Todo a la vez al mismo tiempo, como manda la actualidad. Con tanto descaro como la flagrante falta de compromiso con la que dicho sello va al campo de batalla. Hasta el punto en que no es nada descartable el escenario en que la Disney se plegara a incluir dicha escena en el montaje final (han trascendido informaciones de tensiones internas con el equipo de Pixar, a raíz de las presuntas reticencias de la matriz a hacer concesiones a la comunidad LGTBIQ+) en parte porque así podría rentabilizar el producto a partir de la más que probable polémica que este iba a levantar.

Y efectivamente. Aquí estamos, en plenas celebraciones del Orgullo, preguntándonos, en parte, si hay algo más de lo que hablar con respecto a este tan olvidable spin-off de la saga Toy Story. Y como la respuesta no está nada clara (o al revés, como esta golpea con una fuerza dolorosa), aquí nos quedamos.

Recapitulando cómo hemos llegado a este punto, pero sobre todo recuperando esos detalles (que ya sabemos quién los carga) que en un principio podrían haber pasado inadvertidos. Al fin y al cabo, hablamos de una corporación que, a la que se ha visto en el momento de recuperar su propio patrimonio histórico, le ha entrado más de una indigestión (véase, por ejemplo el ya legendario caso de Canción del sur, de Harve Foster y Wilfred Jackson, mezcla de imagen real y animada para un pastiche de folclore sureño especialmente bañado con connotaciones racistas).
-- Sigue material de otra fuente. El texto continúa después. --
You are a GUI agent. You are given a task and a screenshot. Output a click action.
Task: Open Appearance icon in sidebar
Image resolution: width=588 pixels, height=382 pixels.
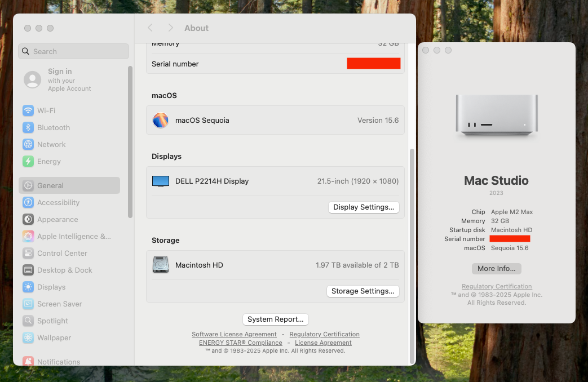28,219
De hecho, las nuevas teorías, sensibilidades y puntos de vista con los que nos relacionamos con los productos del pasado, han señalado la labor histórica que la Disney (una casa que quizá siente que debe limpiar su fachada) ha desarrollado en los condenables frentes del “queer coding”, por ejemplo.

Apunto, grosso modo, hacia las caracterizaciones que casi siempre han dado forma a los villanos de los clásicos (y no-tan-clásicos) en ese cine que ha marcado la infancia de tantas generaciones. Y sí, en retrospectiva, el dibujo y la manera de dar vida a némesis como Úrsula, Jafar o Scar (y otros muchos y muchas que nos quedan en el tintero), apunta claramente hacia un discurso enfocado a concentrar buena parte de los defectos y perversiones de la condición humana en unos prototipos de feminización fácilmente atribuibles no solo a las mujeres (elemental), sino también a lo que hoy identificamos como el espectro LGTBIQ+. Así se ha escrito la historia, con apuntes y líneas editoriales minuciosamente teledirigidas, pero también con omisiones igualmente calculadas al milímetro.

Es el sumo cuidado con el que se opera cuando se está tratando con el material más sensible de todos. Ahí está el quid, en los mensajes que hacemos llegar a las mentes infantiles, aquellas que por definición no tienen todas las herramientas necesarias para descifrar (del todo) la información con la que trabajan. Aquí entran en juego las burbujas protectoras con las que tradicionalmente los adultos se han escudado para esquivar las preguntas que les incomodan (a ellos, y no tanto a los críos). En este sentido, no está de más recuperar el recuerdo todavía fresco de Frozen. El reino de hielo, de Chris Buck y Jennifer Lee, cuyo emblemático número musical “Let it Go”, cantado por Elsa (¿el último personaje icónico puramente cinematográfico?), se convirtió, ipso facto, en una especie de himno al amor propio, o sea, a la aceptación (de unx mismx) y al consiguiente sentimiento de liberación.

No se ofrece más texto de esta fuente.